IC13 UTI Flashcards
Define ASB
ASB (asymptomatic bacteriuria) - significant colony counts in urine but w/o urinary symptoms
Define UTI
significant colony counts in urine w urinary symptoms
In which patient populations should we screen for and treat ASB?
- pregnant women
increased chance of pyelonephritis, preterm labor, infant low birth weight if left untreated - undergoing invasive urologic procedure in which mucosal trauma/bleeding is expected
bacteria in urine may enter bloodstream, causing bacteremia & urosepsis
when treated, it is considered SAP
When do we screen for ASB in these 2 patient populations?
pregnant women: within 12-16 weeks of gestation
invasive urologic procedure: 2-3 days before procedure
How does UTI present in elderly patients?
- altered mental status (delirium, falls, confusion)
- urinary symptoms (eg. dysuria, frequency)
- signs of systemic infections
When do we treat UTI in elderly patients?
when they present with mental status changes + urinary symptoms OR signs of systemic infections
Describe the prevalence of UTIs across age groups
0-6 months: males > females
1-adult: females > males
elderly (>65): equal
Describe the possible routes of infection of bacteria that results in UTI
- ascending route
bacteria from colon/fecal matter colonise periurethral area/urethra –> ascend UP to bladder & kidney - descending route
bacteria from a distant primary infection site enters bloodstream and is transported to urinary tract, causing a UTI
What are the likely organisms involved in each route of infection?
ascending route: Enteric G(-) bacteria ie.

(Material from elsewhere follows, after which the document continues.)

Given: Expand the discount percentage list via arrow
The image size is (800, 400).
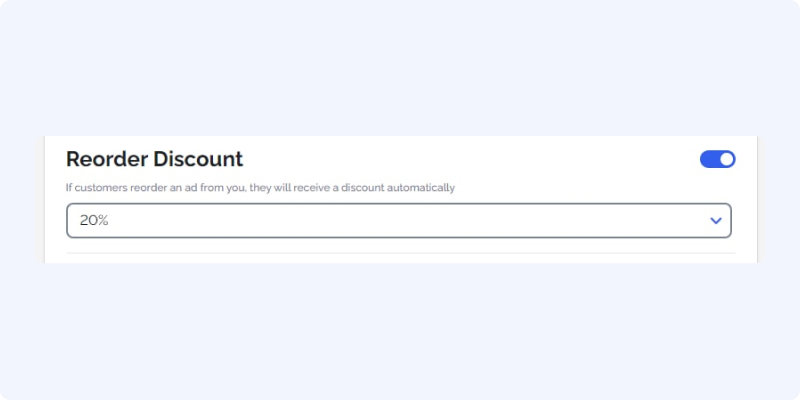Looking at the screenshot, I should pos(716,220).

Enterobacteriaceae, eg. E Coli, Klebsiella, Proteus
descending route: Staph aureus, MTb (bacteria unlikely to be found in GIT)
What are some host defence mechanisms in our body that prevents UTIs?
- bacteria stimulates micturition
- anti-adherence mechanisms
- antibacterial properties of urine & prostatic secretion
- presence of phagocytes
What are the risk factors for UTI?
- females > males
- sexual intercourse
- pregnancy
- use of diaphragms & spermicides
- previous UTI
- positive family history
- DM
- catheterization
- abnormalities in urinary tract (eg. prostatic hypertrophy, kidney stones)
- neurologic dysfunction eg. stroke, DM, spinal cord injuries
- anti-cholinergic drugs
How to prevent more UTIs (non-pharmacological strategies)
- hydrate adequately
- urinate frequently/go whenever you have the urge
- urinate right after sex
- good toilet hygiene (females - wipe from front to back)
- wear cotton underwear, loose-fitting clothes to keep the area dry; avoid tight fitting clothes
- avoid spermicides & diaphragms & unlubricated condoms
Classification of UTI
complicated vs uncomplicated
- complicated: a/w serious outcomes, treatment failure, disease relapse
eg. UTI in men, children, pregnant women
- uncomplicated: none of the above
typically pre-menopausal woman of child-bearing age with no history of abnormal urinary tract
What are the symptoms of lower UTI (cystitis)?
lower UTI (cystitis)
- dysuria (pain)
- hematuria (blood)
- urgency
- frequency
- nocturia
- suprapubic heaviness / pain
What are the symptoms of upper UTI (pyelonephritis)?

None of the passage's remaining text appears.